Selected passage:
- - -

5–6 Nov 2019
IT4Innovations
Europe/Prague timezone

Active inertial-range density cascade in Hall-MHD simulations

Not scheduled
3h
atrium (IT4Innovations)

atrium

IT4Innovations

Studentská 1B 708 33 Ostrava - Poruba
Poster Poster session Conference Dinner & Poster Session

Speaker

Victor Montagud-Camps (Dept. of Surface and Plasma Science, CHARLES UNIVERSITY)

Description

Solar Wind is a plasma medium radially accelerated from the lower layers of the Heliosphere (at about 2000 km from the Sun surface) that embeds all the solar system.
Like Earth’s atmosphere, Solar Wind is also a turbulent fluid. However, the interaction of the charged particles of solar wind plasma with the electromagnetic fields makes plasma turbulence different from that of any non-conducting fluid.

- - -

Material:

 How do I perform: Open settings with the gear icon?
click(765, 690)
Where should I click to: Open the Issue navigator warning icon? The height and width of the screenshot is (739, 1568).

- - -

What the task requires: Please decide whether each statement agrees with the solar wind poster page above, answering yes or no and quoting the deciding words: (a) The poster is shown in the atrium at IT4Innovations. (b) The solar wind is described as a smooth, non-turbulent flow. (c) Plasma turbulence differs from turbulence in non-conducting fluids.

Answer to this task:
(a) Yes: "atrium (IT4Innovations)"
(b) No: "Solar Wind is also a turbulent fluid"
(c) Yes: "makes plasma turbulence different from that of any non-conducting fluid"